There’s not one word discussing that hurdle in the article; Cowen and Grier seem to think that doing nothing more than collecting a couple loose facts like “precollegiate football is already sustaining 90,000 or more concussions each year” and noticing the presence of lawsuits lately is sufficient to prove that lawsuits have put the sport as a whole into a death spiral.

Going deeper into the article reveals that they haven’t the foggiest clue what football brain injury litigation exists at the moment, much less where the field will go in the future:

This slow death march could easily take 10 to 15 years. Imagine the timeline. A couple more college players — or worse, high schoolers — commit suicide with autopsies showing CTE. A jury makes a huge award of $20 million to a family. A class-action suit shapes up with real legs, the NFL keeps changing its rules, but it turns out that less than concussion levels of constant head contact still produce CTE. Technological solutions (new helmets, pads) are tried and they fail to solve the problem. Soon high schools decide it isn’t worth it.
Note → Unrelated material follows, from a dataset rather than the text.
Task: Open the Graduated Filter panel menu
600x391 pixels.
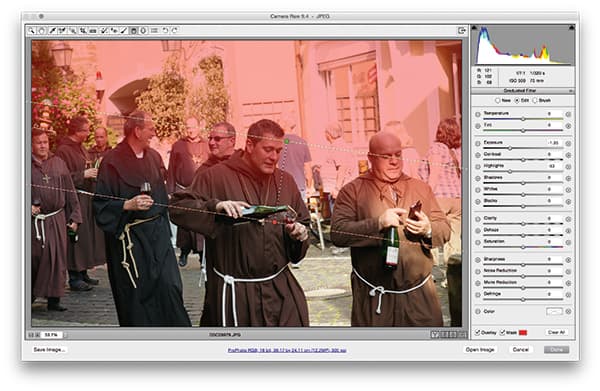Action: 571,91
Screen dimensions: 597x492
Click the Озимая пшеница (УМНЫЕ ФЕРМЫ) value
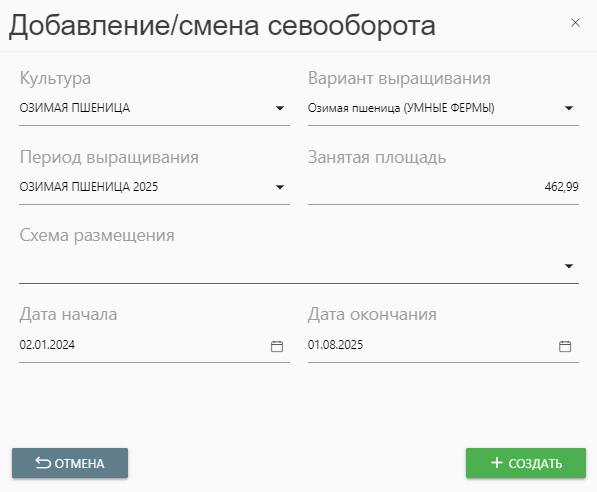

Putting aside that a class action for football players likely isn’t going anywhere (and the fact that their argument seems to admit “the problem” is really one of the football causing CTE, not one of liability), why would “a huge award of $20 million” amount to anything more than a drop in the bucket in the big world of football? Already, there are a handful of successful lawsuits relating to football injuries and deaths every year. A little over two years ago Preston Plevretes, for example, settled his case against La Salle for $7.5 million. Zachary Frith recovered the $3 million policy covering his high school (see page 384; notably, had Zach been in Virginia instead of Missouri, he would have recovered nothing). Despite these large settlements and verdicts, football keeps humming along.

Truth is, just like with medical malpractice, tort liability is only tiny part of the broader social question of whether or not anyone wants to expose their children to a sport that may cause permanent brain damage, or whether or not anyone wants to watch a sport knowing that it may be slowly killing the participants. I don’t know what the future holds for football in general or for the NFL in particular, but I do know this: it will thrive or decay on the basis of public perception, not as the result of a couple dozen lawsuits a year all covered by insurance.